И все-таки о. Сергию удалось выполнить приказ старца. Исполнена была и заповедь старца - о. Михаил стал близким другом о. Сергия, а его жена, княжна Наталья Дмитриевна Шаховская - другом семьи о. Сергия.
В 1927 году в письме о.Михаилу Шику о.Сергий писал: «Вспоминаю и я жизнь в Сергиеве, как прошедший ясный сон. Нигде так не любили меня, как в Сергиеве, нигде не встречал я таких светлых и глубоких людей, как живя там. Я глубоко привязался и к храму Петра и Павла и доныне скорблю о нем, но, видимо, и мне не судил Бог жить у Преподобного».
Время служения о. Сергия в Петропавловской церкви (1923-1925 годы) было трудным для Русской Православной Церкви. В 1922 году произошел обновленческий раскол. Инициативная группа, возглавляемая протоиреем А. Введенским образовала ВЦУ (Высшее Церковное Управление) и заняла Троицкое подворье в Москве. Патриарх Тихон был удален оттуда и перевезен в Донской монастырь, где более года содержался под строжайшим домашним арестом. Митрополит Вениамин (Казанский) обратился к верующим с посланием, направленным против обновленческого раскола, и отлучил от церкви А. Введенского, В. Красницкого и еще нескольких священников, возглавивших так называемую «Живую Церковь», за что был расстрелян. Часть духовенства присоединилась к раскольникам, демонстрировавшим преданность советской власти, их стали назвать обновленцами.

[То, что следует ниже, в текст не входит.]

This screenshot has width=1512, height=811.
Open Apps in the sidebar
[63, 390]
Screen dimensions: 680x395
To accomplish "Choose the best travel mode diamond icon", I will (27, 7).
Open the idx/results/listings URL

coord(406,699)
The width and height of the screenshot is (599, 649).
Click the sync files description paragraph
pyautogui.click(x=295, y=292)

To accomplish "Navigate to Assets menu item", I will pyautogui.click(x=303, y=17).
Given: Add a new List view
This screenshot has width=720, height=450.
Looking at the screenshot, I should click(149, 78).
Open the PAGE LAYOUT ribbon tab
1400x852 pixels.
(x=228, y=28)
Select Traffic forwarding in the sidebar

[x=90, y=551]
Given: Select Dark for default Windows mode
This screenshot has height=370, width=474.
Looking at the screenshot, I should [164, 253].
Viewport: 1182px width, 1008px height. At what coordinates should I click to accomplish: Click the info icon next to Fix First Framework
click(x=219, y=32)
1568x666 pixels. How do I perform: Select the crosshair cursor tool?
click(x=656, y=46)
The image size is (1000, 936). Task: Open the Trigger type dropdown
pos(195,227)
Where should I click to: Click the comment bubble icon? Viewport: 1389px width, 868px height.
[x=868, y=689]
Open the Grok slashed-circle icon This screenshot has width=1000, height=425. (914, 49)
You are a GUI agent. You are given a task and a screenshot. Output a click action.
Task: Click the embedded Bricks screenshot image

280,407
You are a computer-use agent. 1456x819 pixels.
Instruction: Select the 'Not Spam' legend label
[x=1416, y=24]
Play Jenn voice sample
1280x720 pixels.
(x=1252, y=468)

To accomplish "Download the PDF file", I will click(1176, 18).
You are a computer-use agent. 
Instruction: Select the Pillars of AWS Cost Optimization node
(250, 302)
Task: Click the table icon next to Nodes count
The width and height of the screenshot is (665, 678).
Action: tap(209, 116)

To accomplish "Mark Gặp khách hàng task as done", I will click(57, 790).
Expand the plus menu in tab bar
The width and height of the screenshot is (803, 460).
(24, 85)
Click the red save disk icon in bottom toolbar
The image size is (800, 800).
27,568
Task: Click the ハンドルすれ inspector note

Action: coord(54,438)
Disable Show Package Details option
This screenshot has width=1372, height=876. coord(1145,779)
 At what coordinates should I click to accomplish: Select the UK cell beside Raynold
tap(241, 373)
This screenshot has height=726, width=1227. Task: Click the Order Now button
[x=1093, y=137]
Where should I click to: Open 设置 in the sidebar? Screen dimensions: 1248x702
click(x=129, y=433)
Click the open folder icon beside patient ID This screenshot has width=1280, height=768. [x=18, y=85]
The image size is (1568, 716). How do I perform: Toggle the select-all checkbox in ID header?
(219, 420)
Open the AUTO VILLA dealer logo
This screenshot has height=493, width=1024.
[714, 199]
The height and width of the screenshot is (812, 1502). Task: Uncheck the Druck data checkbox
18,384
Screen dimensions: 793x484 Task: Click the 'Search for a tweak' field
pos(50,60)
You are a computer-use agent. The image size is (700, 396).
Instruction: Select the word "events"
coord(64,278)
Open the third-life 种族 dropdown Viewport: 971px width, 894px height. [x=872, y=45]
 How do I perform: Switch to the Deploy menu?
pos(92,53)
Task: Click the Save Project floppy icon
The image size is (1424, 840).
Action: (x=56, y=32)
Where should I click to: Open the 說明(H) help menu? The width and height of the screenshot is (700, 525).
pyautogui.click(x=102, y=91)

Разделение Православной Церкви на патриаршую - «Тихоновскую» и обновленческую сказалось и в Сергиевом Посаде. О. Сергий был одним из тех, кто всецело поддержал Патриарха Тихона. Из «Записок о. Сергия»: «У меня родилась мысль пригласить в Сергиев Посада святейшего (Патриарха Тихона - Т.С.), чтобы его приездом укрепить там православных и заставить колеблющихся пастырей раз и навсегда порвать с красной ересью. Я полагал, что взрыв энтузиазма верующих, возбуждаемый пребыванием Патриарха, образумит всех, задумывающихся о возврате в Сергиев красной церкви, и навсегда прекратит поползновения епископа Стручинского учредить себе базу в Сергиеве. Для этого я собрал из числа наиболее достойных и почетных членов Петропавловского совета депутацию к святейшему, которая должна была поднести ему хлеб-соль на замечательном блюде, а также панагию резную, и просить его пожаловать к нам в назначенный день для богослужения. Святейший принял нас милостиво, поблагодарил депутацию за хлеб-соль и за панагию и обещал служить в нашей церкви на осеннего Сергия, 25 сентября».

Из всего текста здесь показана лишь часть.